***** EXCERPT
Longwood (c. 1785) is a plantation located at 15417 River Road in East Baton Rouge Parish, Louisiana, which was listed on National Register of Historic Places in 1983. Directly across the street is a levee holding back the Mississippi River.

Style
The house is two storied and built in the Greek Revival Style with four Doric columns supporting the two front porches.  It was built in a non-traditional "T" floor pattern.  A rear addition was added in the late 19th century, and the kitchen brought up after that.  The indoor corridors, however, are a cruciform pattern. Except for the kitchen, the house was built all together in its entirety.

There are four chimneys that feed into 7 rooms  They are on two floors at either end of the house and two in the middle.

Historic significance
Longwood is one of four remaining plantation homes in the Baton Rouge area still in good condition. Many of Baton Rouge's antebellum homes have been lost due to urbanization and to decay but Longwood remains one of four still left in its style.  However, it is unique in that it is one of the few plantation homes in the region that did not add an additional "L" wing when modernizing.  The result is the cruciform style mentioned previously.
**********
WHAT YOU WILL DO:
- A) Reproduce the part of the Longwood article that begins at the words "Historic significance" and ends after the words "style mentioned previously.", word for word.
- B) Transcribe the entries word for word, starting with the line that contains "Where should I click to: Click the name" and ending with the line that contains "pyautogui.click(x=369, y=512)", including both of those lines.
The Longwood article and the entries that come after it are unrelated.
***** DATA TO USE
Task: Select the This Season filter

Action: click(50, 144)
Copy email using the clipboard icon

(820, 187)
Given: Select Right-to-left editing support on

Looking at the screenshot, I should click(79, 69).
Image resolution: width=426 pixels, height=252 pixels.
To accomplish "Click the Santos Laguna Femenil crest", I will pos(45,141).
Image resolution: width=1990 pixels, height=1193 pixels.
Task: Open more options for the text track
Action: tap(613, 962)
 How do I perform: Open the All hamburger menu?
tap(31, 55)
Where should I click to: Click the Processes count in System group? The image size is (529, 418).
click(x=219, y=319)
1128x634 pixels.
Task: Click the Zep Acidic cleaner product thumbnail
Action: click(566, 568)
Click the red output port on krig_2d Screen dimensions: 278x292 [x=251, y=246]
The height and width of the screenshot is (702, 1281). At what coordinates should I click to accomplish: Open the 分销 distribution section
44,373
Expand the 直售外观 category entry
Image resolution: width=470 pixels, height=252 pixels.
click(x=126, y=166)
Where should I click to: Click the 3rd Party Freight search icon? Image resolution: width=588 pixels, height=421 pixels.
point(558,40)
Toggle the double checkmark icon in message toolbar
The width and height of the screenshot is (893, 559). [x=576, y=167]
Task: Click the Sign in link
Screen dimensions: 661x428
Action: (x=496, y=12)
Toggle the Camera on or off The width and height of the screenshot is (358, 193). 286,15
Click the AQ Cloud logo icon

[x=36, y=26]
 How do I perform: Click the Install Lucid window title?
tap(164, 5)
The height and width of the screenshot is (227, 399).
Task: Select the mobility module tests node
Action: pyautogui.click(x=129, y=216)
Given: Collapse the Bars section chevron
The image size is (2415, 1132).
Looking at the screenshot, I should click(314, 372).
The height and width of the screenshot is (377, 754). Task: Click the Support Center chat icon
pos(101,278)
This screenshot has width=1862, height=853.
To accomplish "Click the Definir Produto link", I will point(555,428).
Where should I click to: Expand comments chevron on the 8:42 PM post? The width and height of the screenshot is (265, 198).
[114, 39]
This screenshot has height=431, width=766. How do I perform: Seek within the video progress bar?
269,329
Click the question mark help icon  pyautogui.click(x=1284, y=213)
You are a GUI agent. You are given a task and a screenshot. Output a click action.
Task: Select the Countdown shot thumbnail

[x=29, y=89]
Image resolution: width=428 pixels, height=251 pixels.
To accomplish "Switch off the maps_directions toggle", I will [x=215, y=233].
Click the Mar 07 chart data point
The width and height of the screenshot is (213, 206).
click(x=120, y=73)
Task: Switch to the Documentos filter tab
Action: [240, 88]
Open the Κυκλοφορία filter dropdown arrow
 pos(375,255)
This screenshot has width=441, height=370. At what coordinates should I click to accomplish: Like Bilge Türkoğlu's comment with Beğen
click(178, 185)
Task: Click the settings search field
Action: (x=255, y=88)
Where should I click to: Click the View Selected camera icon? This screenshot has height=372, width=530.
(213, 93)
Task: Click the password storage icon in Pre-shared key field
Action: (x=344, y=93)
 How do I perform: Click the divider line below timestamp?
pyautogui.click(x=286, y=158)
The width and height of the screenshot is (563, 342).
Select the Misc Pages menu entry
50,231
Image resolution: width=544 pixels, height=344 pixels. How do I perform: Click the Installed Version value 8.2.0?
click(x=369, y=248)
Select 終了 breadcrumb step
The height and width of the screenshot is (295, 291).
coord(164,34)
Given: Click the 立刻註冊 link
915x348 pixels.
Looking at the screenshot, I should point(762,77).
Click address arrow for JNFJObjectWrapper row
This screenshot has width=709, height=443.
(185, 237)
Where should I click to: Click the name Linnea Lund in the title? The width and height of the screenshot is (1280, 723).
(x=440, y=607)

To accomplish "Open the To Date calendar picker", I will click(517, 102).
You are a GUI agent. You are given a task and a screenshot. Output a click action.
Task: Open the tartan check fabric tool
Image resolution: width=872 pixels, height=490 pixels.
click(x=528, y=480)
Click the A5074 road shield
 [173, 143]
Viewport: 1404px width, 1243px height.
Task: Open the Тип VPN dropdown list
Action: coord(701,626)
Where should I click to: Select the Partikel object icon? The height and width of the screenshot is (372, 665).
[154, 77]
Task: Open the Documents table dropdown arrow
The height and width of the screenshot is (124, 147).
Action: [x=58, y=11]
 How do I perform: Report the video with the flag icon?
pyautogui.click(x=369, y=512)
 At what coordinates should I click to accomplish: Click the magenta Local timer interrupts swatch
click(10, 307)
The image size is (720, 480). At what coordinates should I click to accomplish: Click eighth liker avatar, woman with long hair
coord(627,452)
**********
SOLUTIONS TO EACH TASK:
- A)
Historic significance
Longwood is one of four remaining plantation homes in the Baton Rouge area still in good condition. Many of Baton Rouge's antebellum homes have been lost due to urbanization and to decay but Longwood remains one of four still left in its style.  However, it is unique in that it is one of the few plantation homes in the region that did not add an additional "L" wing when modernizing.  The result is the cruciform style mentioned previously.

- B)
Where should I click to: Click the name Linnea Lund in the title? The width and height of the screenshot is (1280, 723).
(x=440, y=607)

To accomplish "Open the To Date calendar picker", I will click(517, 102).
You are a GUI agent. You are given a task and a screenshot. Output a click action.
Task: Open the tartan check fabric tool
Image resolution: width=872 pixels, height=490 pixels.
click(x=528, y=480)
Click the A5074 road shield
 [173, 143]
Viewport: 1404px width, 1243px height.
Task: Open the Тип VPN dropdown list
Action: coord(701,626)
Where should I click to: Select the Partikel object icon? The height and width of the screenshot is (372, 665).
[154, 77]
Task: Open the Documents table dropdown arrow
The height and width of the screenshot is (124, 147).
Action: [x=58, y=11]
 How do I perform: Report the video with the flag icon?
pyautogui.click(x=369, y=512)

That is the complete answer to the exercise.